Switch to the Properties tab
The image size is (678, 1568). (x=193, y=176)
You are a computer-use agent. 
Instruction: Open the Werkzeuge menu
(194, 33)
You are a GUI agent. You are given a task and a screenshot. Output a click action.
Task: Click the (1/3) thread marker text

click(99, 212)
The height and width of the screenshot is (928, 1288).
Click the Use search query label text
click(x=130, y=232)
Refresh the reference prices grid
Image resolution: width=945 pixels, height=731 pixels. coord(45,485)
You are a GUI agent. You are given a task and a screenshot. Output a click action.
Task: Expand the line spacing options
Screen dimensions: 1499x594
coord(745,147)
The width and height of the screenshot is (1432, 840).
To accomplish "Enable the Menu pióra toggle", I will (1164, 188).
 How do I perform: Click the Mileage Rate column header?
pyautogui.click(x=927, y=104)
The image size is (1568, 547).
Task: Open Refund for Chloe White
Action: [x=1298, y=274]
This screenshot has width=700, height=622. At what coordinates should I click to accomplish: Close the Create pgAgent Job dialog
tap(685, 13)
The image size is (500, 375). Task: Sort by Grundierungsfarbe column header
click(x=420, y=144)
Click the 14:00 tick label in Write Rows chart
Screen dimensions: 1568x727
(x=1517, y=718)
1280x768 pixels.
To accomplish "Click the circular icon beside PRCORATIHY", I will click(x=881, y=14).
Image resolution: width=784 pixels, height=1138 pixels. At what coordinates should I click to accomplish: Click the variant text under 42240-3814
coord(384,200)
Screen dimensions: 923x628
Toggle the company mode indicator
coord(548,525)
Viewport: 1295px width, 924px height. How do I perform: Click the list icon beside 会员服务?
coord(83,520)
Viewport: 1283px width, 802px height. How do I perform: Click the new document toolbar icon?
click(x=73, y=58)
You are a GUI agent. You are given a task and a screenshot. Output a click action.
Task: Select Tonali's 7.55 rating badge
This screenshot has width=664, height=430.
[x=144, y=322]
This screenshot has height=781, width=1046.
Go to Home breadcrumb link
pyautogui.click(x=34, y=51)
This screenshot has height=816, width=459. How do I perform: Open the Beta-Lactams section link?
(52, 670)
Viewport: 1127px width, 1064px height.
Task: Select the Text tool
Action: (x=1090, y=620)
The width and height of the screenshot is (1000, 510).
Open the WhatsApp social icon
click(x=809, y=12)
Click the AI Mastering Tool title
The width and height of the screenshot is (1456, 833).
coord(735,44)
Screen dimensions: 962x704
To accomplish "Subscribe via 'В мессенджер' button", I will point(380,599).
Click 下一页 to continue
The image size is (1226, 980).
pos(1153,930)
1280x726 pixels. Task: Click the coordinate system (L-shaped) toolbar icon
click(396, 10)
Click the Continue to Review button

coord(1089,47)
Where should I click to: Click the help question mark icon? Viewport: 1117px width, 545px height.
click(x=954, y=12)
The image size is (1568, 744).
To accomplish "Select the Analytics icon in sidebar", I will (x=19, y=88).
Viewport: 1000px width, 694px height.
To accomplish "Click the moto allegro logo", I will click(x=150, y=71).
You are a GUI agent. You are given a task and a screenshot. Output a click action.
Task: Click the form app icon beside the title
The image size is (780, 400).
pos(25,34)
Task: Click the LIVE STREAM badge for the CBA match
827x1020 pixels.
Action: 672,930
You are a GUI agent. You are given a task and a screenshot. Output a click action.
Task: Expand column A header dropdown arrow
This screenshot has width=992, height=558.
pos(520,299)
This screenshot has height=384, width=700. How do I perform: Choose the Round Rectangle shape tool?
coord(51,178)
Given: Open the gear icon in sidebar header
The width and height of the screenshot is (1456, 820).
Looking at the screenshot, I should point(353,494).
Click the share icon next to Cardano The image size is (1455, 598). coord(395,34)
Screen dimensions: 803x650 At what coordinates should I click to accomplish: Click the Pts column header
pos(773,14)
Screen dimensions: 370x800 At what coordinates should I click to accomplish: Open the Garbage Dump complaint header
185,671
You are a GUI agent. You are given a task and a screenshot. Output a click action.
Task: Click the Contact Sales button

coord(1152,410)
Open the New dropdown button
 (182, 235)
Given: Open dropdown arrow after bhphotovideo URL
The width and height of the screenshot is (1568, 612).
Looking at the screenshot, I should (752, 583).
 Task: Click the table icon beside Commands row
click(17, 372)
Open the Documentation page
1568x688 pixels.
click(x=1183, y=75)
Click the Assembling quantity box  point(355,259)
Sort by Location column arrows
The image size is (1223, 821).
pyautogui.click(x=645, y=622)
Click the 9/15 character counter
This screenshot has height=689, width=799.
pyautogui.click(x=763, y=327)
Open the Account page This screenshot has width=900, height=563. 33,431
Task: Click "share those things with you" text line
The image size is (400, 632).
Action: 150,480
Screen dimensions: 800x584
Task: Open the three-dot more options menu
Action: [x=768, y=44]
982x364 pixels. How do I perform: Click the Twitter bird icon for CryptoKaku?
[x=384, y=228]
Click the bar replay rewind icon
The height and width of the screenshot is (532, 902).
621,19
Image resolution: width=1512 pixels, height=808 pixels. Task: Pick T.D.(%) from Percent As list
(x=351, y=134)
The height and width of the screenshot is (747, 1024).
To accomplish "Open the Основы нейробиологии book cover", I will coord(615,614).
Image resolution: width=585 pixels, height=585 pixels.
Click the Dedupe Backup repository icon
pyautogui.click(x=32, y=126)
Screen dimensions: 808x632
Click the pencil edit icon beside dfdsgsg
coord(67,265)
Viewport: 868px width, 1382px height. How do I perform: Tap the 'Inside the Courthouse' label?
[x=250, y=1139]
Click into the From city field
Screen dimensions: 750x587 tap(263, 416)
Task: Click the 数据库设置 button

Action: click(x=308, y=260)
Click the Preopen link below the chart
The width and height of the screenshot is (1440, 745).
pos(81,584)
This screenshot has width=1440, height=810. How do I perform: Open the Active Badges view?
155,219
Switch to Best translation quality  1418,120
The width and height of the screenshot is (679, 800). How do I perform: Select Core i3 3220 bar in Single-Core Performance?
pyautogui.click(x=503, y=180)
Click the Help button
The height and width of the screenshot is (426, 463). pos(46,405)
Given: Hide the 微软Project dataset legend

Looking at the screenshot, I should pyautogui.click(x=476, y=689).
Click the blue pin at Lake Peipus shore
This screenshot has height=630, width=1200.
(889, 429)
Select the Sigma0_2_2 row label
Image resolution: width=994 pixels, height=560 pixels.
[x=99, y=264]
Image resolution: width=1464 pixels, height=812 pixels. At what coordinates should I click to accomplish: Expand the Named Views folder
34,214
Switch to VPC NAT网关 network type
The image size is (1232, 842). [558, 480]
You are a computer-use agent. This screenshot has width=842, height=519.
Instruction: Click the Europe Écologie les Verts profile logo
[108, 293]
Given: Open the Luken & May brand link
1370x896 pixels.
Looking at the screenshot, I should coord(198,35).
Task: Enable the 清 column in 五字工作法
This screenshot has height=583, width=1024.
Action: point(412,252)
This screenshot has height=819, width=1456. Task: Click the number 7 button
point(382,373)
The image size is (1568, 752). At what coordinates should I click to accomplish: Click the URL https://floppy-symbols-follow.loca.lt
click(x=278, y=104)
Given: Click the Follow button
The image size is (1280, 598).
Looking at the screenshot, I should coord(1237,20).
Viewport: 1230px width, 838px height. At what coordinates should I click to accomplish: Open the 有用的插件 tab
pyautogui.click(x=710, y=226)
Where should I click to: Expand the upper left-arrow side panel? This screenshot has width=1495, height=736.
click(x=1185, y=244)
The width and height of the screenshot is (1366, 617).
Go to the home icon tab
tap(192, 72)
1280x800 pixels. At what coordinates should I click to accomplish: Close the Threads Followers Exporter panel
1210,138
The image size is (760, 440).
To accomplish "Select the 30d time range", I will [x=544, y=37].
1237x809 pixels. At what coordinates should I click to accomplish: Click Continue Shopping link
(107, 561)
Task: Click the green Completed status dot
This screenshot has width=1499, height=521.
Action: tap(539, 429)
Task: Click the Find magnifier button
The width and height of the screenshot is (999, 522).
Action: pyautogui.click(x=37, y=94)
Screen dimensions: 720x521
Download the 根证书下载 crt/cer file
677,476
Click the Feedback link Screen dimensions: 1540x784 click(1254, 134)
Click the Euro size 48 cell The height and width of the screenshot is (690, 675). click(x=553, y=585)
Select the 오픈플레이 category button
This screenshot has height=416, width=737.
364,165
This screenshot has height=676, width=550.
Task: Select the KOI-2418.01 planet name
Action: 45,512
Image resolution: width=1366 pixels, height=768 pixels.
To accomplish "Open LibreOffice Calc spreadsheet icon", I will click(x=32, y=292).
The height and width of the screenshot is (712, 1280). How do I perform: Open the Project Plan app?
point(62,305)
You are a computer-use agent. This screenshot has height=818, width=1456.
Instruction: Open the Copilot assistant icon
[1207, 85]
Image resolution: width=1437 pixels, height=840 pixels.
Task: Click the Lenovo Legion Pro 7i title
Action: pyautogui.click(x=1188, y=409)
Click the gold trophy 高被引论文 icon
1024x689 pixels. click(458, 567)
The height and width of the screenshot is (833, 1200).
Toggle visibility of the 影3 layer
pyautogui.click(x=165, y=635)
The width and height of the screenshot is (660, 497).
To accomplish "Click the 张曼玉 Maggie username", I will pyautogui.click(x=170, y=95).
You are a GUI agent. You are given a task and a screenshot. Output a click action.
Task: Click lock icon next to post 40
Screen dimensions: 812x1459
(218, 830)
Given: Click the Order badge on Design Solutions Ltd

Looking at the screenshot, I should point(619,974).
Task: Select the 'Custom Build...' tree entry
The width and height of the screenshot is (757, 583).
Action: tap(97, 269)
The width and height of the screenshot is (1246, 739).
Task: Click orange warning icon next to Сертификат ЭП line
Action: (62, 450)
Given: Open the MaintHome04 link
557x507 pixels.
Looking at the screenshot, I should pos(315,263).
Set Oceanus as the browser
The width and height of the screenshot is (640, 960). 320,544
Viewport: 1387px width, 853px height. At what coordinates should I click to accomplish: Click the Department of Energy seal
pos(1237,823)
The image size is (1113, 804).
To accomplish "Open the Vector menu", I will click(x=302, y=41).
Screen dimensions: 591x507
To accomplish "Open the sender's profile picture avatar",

▶ [WHAT THIS TASK INVOLVES] What you return must be the lines above that run from the line with "Task: Expand column A header dropdown arrow" to the line with "Given: Open the gear icon in sidebar header", inclusive, each copied exactly.

▶ [ANSWER SPACE]
Task: Expand column A header dropdown arrow
This screenshot has width=992, height=558.
pos(520,299)
This screenshot has height=384, width=700. How do I perform: Choose the Round Rectangle shape tool?
coord(51,178)
Given: Open the gear icon in sidebar header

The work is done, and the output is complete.